The Chandigarh Administration's proposed amendments to the Chandigarh Master Plan 2031 would fundamentally alter the city's founding principles, doubling and tripling Floor Area Ratio (FAR) and permitting 30-metre-high buildings in residential and peripheral zones. The Punjab and Haryana High Court, in a May 29 judgment, reaffirmed the plan's inviolability and ruled against a flyover at Tribune Chowk, citing heritage protections.

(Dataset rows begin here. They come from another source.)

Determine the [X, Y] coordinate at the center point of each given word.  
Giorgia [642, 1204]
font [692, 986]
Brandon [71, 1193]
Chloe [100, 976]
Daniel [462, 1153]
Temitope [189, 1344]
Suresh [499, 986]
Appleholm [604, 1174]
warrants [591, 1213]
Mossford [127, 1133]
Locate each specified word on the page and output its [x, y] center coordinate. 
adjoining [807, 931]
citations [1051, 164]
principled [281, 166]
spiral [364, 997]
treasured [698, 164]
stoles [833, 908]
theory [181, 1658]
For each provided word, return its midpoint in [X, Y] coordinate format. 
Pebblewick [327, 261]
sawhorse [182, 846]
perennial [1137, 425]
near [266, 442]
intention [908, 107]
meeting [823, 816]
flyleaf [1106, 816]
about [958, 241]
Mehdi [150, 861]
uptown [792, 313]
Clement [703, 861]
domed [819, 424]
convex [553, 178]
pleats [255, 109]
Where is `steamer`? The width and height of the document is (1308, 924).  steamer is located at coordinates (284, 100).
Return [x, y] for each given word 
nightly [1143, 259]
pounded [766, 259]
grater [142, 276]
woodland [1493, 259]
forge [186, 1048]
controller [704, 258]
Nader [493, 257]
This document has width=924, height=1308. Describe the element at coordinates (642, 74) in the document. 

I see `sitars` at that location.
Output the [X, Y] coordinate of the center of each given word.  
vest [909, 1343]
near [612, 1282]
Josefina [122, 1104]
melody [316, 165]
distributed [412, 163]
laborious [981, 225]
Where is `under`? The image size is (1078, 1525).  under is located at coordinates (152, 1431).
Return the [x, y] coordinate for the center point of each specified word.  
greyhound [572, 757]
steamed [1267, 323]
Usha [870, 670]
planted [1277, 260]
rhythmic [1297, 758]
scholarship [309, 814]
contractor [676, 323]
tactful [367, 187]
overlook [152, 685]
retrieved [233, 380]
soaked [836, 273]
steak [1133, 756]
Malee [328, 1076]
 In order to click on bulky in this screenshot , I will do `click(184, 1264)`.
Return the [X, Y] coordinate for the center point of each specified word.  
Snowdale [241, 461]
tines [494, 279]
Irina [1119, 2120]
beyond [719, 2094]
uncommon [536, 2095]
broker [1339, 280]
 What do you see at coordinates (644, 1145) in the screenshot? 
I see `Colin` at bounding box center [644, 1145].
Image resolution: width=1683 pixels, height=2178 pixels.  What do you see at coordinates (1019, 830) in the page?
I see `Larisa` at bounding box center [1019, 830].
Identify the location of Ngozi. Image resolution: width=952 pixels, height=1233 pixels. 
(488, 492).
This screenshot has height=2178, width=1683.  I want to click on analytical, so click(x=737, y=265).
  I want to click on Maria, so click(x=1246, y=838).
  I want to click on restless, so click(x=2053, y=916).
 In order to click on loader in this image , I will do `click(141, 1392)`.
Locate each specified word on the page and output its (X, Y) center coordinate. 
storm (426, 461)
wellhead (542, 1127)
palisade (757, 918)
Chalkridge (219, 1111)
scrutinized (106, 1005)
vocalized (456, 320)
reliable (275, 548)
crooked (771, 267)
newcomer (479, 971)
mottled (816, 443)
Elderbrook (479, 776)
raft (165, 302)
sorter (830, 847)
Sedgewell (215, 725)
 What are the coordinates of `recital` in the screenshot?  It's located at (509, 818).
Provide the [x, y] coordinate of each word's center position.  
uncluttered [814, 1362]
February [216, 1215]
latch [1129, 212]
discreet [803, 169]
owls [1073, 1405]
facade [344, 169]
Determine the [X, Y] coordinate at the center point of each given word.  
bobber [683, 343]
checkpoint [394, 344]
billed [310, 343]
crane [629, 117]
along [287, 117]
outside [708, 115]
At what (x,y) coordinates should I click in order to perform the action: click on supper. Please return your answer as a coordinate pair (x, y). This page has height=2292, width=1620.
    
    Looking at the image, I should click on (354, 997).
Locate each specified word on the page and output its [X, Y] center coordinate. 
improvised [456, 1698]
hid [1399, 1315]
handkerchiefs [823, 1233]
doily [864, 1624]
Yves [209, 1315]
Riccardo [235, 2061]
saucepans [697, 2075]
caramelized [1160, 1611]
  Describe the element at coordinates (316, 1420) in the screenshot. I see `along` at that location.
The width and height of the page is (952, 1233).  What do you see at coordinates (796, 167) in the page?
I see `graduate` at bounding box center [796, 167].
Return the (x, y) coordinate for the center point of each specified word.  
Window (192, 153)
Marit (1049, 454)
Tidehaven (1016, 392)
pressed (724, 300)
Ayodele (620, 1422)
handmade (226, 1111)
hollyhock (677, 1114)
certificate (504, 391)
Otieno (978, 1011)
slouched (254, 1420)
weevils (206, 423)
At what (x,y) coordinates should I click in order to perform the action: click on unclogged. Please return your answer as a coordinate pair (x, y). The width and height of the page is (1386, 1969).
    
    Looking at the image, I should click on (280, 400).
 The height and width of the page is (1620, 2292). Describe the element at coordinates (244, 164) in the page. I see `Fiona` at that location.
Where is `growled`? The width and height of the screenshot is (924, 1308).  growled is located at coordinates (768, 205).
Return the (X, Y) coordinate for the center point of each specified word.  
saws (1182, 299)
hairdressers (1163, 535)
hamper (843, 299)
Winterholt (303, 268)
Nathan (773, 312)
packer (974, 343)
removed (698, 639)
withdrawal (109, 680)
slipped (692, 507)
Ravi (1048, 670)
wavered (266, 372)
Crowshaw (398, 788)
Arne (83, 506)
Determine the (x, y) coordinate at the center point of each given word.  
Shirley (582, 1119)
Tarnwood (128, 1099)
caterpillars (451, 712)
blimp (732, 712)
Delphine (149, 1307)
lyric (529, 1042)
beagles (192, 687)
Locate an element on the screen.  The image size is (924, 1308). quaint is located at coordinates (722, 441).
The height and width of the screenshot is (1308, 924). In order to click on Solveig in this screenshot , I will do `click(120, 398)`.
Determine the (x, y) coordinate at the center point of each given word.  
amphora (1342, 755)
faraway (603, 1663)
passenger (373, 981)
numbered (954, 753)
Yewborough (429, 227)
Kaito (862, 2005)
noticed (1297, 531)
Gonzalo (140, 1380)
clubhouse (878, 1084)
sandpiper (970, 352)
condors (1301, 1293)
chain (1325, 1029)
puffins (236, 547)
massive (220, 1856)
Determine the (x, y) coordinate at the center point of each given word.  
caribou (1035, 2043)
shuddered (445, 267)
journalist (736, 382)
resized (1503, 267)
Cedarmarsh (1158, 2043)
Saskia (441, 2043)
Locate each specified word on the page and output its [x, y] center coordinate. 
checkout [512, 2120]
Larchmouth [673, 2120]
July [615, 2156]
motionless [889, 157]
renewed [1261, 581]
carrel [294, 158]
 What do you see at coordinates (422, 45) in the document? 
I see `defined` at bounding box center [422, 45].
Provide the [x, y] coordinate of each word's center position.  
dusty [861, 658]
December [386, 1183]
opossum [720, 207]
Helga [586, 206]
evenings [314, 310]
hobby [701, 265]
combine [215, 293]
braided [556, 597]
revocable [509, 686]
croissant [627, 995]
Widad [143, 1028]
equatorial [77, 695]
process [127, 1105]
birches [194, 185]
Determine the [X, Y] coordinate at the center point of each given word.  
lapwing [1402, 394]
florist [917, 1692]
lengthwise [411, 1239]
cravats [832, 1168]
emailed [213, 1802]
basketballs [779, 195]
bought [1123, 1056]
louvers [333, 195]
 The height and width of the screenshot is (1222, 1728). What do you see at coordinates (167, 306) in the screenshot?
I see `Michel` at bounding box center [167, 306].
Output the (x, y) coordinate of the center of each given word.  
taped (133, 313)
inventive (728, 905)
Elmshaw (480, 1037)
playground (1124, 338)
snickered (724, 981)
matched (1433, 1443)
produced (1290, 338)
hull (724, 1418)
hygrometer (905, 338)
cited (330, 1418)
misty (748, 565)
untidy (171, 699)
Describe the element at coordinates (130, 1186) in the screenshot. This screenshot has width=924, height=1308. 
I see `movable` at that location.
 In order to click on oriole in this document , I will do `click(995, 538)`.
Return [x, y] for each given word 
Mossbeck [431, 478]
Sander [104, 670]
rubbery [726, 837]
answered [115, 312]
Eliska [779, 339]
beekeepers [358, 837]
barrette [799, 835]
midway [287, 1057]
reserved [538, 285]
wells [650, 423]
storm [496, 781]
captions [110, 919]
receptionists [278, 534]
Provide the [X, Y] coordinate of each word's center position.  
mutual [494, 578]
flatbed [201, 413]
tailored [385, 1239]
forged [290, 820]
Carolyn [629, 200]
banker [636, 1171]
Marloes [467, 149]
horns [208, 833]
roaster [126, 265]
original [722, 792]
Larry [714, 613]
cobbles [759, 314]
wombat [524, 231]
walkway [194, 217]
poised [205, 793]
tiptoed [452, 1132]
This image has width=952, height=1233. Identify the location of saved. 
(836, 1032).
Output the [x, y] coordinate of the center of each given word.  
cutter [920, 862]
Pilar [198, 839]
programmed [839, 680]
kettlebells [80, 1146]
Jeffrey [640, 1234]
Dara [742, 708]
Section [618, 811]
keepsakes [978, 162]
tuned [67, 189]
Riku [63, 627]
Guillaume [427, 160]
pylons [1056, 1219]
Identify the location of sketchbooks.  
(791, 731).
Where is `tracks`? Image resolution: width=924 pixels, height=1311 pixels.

What the Amendments Propose
On May 22, the Administration notified draft amendments to the Master Plan, followed by a supplementary addendum on May 29. Key changes include: raising FAR from 1.2 to 3.0 in Phase III residential areas, allowing heights up to 30 metres (approximately 10 storeys), imposing stilt-plus-four and stilt-plus-five building formats on neighbourhoods not designed for them, opening industrial plots to mixed residential and commercial use, and reclassifying over 400 acres of reserve land for commercial development. The public was given 21 days to respond.
Why Chandigarh Is Unique
Designed by Le Corbusier, Pierre Jeanneret, Jane Drew, and Maxwell Fry, Chandigarh was built on principles of Sun, Space, and Verdure as inviolable rights. The city is structured as a human body: Capitol Complex as Head, City Centre as Heart, Leisure Valley as Lungs. Its seven-tier road hierarchy separates traffic from pedestrians. The Capitol Complex is a UNESCO World Heritage site, and the city is recognized as Modern Heritage of Universal Value. The Master Plan 2031 set a terminal population ceiling of 16 lakh based on audited infrastructure limits.
High Court Ruling: Key Holdings
On May 29, a Division Bench of Chief Justice Sheel Nagu and Justice Sanjiv Berry scrapped the proposed flyover at Tribune Chowk. The court held that the Master Plan is inviolable and mandatory, that flyovers are banned city-wide due to heritage considerations, that heritage protections apply uniformly across all phases, and that the city was built for people, not vehicles. It noted Chandigarh has more registered vehicles than residents, the highest per capita car ownership in India. Five directions were issued: prohibit the flyover, permit an underpass, ban tree cutting, maintain heritage character of Phase I, and promote public transport.
Opposition from Experts and Officials
Sumit Kaur, former Chief Architect who led the Master Plan's formulation, filed a 19-page objection. She argues the process is procedurally flawed: a consultant was hired to study holding capacity only after notifications were issued. She demands eight mandatory studies—infrastructure audit, traffic impact, environmental assessment, seismic vulnerability, holding capacity reassessment, social infrastructure gap, microclimate study, and heritage impact assessment—none of which have been conducted. She warns that stilt-plus-four typologies create seismic failure risk in Zone IV, 30-metre towers sever the Shivalik view corridor, and high-intensity zoning near Manimajra violates a 2022 MoEFCC ruling protecting a migratory bird corridor.
MP Manish Tewari submitted objections targeting process and substance. He notes the expert committee comprises eleven government officers with no independent experts, violating the Master Plan's mandate for a multidisciplinary panel. He demands reconstitution with six independent experts and two public representatives, and extension of the objection period to 60 days with ward sabhas. He calls for a publicly disclosed ward-wise civic infrastructure blueprint before any density increase, citing failed water supply and waste management projects as evidence of inadequate infrastructure.
Zone-by-Zone Impact
In Residential Phase II and III, new plotted development is halted; all new housing must be high-density group housing with stilt-plus-four formats. Phase III FAR rises 150% to 3.0, with heights up to 30 metres. Institutional FAR for schools rises from 1.25 to 2.0, for colleges and hospitals from 1.50 to 2.5, and minimum land norms for private schools are removed. In peripheral zones Maloya and Manimajra, 178 acres in Maloya Pocket 7 are designated for 30-metre high-rise housing at 250 persons per acre. The Industrial Area receives blanket FAR of 2.0 and 60% ground coverage, replacing site-specific controls. The Mixed Land Use corridor on Vikas Marg expands from 252 acres to 428 acres, consuming reserve land.
Legal Precedents and Next Steps
Two Supreme Court rulings create binding obligations: RWA v. UT Chandigarh (2023) mandates Heritage Conservation Committee vetting and infrastructure carrying-capacity tests; Tata Housing v. Aalok Jagga (2019) prohibits high-rises near Sukhna Wildlife Sanctuary under the Public Trust Doctrine. The screening committee must consider all objections. Experts demand withdrawal of amendments until mandatory studies are completed and the expert committee is reconstituted. The Chandigarh Regional Planning Board, mandated in the Master Plan but never activated, must be formed to direct growth outward. Residents can submit objections to the Chief Architect or petition ward representatives. The High Court's May 29 judgment serves as a legal instrument for challenges.